• _Records shown_
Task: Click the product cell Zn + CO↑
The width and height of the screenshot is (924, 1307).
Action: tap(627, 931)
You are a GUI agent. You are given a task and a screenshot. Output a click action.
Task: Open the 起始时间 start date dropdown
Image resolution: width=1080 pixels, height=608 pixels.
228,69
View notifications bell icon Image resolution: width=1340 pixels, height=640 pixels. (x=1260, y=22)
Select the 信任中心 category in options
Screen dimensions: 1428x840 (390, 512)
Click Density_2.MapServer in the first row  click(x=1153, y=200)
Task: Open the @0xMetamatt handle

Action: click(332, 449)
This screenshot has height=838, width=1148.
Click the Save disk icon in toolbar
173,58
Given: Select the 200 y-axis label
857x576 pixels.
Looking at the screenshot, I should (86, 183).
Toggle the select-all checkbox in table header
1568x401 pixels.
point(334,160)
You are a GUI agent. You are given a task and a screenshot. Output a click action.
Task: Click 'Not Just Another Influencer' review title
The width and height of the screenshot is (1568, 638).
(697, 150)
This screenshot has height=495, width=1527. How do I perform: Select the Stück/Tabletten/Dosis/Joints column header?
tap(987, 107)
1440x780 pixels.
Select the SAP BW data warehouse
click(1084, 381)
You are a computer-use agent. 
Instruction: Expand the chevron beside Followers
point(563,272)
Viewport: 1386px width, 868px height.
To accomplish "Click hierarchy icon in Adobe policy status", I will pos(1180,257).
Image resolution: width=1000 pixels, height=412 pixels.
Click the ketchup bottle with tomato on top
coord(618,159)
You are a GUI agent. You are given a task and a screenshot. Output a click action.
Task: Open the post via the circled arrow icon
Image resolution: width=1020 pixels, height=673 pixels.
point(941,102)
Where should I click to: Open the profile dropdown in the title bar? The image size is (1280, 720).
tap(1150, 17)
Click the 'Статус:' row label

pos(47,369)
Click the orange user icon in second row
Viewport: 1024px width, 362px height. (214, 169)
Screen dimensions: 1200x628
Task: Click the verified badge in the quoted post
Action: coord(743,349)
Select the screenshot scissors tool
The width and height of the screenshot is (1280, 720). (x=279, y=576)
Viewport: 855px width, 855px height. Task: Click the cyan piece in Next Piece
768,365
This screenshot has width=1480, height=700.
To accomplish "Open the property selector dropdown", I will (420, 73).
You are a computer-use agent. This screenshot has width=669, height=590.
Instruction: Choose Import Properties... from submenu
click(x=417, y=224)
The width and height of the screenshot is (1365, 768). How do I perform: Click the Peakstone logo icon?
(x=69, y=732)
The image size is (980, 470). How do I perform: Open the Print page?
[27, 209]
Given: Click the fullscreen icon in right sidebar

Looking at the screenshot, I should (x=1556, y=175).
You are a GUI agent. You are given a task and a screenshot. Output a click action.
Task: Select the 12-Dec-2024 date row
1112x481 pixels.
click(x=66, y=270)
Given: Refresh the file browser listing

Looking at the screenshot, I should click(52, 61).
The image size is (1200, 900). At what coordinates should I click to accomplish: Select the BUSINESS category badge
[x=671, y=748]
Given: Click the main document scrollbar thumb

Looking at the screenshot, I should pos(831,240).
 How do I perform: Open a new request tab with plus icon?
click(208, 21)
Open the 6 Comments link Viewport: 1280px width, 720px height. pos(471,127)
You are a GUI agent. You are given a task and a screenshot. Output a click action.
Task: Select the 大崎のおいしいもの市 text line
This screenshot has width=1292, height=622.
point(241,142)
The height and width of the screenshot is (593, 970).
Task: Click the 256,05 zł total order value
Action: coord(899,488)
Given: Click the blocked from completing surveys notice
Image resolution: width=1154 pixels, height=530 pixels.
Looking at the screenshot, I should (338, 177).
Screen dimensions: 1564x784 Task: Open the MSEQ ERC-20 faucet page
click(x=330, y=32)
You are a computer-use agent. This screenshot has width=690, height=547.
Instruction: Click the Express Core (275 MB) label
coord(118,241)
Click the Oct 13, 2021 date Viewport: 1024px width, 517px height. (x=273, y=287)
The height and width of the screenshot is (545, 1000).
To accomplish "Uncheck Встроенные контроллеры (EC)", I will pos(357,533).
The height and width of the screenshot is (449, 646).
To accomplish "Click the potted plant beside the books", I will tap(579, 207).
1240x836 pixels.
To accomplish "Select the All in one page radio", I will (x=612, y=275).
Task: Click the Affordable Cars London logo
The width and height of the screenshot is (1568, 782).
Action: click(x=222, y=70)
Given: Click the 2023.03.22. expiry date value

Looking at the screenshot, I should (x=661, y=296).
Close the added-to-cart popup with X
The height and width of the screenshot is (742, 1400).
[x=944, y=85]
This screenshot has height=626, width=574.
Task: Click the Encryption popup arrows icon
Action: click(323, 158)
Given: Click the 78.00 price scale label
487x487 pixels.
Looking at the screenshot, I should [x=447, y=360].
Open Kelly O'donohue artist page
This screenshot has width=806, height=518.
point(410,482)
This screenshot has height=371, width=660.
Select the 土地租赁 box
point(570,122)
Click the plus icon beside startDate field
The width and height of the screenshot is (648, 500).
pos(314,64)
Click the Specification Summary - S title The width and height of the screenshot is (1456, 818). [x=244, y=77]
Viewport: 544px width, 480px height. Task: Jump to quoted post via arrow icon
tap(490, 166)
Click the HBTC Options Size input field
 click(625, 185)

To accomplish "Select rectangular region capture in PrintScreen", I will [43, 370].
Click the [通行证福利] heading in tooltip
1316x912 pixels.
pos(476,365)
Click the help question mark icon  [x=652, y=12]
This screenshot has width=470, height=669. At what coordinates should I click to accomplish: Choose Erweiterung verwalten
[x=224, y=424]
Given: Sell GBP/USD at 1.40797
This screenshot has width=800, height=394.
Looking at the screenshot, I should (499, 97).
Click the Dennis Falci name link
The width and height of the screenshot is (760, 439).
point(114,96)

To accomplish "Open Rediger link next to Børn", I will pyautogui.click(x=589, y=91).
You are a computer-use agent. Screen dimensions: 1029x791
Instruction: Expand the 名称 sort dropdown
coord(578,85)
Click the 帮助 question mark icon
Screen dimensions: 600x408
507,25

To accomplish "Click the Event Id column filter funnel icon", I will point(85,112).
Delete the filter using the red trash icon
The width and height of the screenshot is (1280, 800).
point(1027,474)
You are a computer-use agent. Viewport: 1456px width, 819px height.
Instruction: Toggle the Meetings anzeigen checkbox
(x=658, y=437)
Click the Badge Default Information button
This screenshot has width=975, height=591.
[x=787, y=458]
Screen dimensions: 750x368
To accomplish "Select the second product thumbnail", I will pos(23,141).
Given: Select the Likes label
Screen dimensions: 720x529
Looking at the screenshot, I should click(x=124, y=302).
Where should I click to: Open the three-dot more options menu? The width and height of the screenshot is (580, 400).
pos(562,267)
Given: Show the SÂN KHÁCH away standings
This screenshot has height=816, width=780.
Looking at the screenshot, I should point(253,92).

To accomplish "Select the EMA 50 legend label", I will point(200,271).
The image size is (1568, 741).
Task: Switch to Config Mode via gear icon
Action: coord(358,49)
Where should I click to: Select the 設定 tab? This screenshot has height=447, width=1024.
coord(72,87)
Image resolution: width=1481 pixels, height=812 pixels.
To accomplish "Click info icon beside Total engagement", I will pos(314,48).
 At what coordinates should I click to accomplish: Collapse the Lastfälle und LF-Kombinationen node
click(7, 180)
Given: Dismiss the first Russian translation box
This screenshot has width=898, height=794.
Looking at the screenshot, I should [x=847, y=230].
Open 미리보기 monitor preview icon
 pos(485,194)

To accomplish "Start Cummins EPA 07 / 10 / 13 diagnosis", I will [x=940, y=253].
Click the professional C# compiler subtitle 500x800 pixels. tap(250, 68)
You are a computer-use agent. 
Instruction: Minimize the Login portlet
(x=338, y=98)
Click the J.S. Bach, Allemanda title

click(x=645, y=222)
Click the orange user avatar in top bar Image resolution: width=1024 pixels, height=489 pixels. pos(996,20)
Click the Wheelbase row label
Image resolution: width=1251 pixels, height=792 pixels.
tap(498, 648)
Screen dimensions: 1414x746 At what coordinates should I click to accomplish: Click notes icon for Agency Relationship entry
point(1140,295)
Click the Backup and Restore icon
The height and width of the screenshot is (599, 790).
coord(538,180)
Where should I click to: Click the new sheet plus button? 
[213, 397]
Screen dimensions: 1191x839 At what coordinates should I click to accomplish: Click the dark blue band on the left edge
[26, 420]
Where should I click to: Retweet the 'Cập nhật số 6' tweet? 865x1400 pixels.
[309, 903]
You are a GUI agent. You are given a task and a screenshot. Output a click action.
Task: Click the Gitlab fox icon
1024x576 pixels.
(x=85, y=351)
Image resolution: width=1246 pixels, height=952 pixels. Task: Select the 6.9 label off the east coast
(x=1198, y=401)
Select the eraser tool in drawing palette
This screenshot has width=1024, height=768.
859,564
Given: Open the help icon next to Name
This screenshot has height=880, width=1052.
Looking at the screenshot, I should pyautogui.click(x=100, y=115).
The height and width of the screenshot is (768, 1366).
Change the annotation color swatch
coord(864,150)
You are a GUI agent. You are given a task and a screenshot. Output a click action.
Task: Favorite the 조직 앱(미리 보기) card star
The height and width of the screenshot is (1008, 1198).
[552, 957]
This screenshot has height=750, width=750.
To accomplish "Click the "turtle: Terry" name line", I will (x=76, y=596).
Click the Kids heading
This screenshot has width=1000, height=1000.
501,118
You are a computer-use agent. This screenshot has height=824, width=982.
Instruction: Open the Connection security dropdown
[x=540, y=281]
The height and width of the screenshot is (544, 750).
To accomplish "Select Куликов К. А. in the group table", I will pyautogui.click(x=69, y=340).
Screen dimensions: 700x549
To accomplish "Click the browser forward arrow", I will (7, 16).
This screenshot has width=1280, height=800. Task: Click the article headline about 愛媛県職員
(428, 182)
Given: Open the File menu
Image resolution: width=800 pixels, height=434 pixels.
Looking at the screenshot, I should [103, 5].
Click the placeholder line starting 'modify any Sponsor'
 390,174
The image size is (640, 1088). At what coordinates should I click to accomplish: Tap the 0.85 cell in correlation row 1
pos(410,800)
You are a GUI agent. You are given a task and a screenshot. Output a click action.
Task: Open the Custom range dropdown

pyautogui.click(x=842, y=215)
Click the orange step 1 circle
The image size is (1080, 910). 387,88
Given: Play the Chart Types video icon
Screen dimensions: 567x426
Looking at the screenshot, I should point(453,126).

• _Exercise directions_
The reply should hold only the lines from the beginning of the listing above through the line with "Given: Select the 200 y-axis label", each one written exactly as it appears.

• _Task result_
Task: Click the product cell Zn + CO↑
The width and height of the screenshot is (924, 1307).
Action: tap(627, 931)
You are a GUI agent. You are given a task and a screenshot. Output a click action.
Task: Open the 起始时间 start date dropdown
Image resolution: width=1080 pixels, height=608 pixels.
228,69
View notifications bell icon Image resolution: width=1340 pixels, height=640 pixels. (x=1260, y=22)
Select the 信任中心 category in options
Screen dimensions: 1428x840 (390, 512)
Click Density_2.MapServer in the first row  click(x=1153, y=200)
Task: Open the @0xMetamatt handle

Action: click(332, 449)
This screenshot has height=838, width=1148.
Click the Save disk icon in toolbar
173,58
Given: Select the 200 y-axis label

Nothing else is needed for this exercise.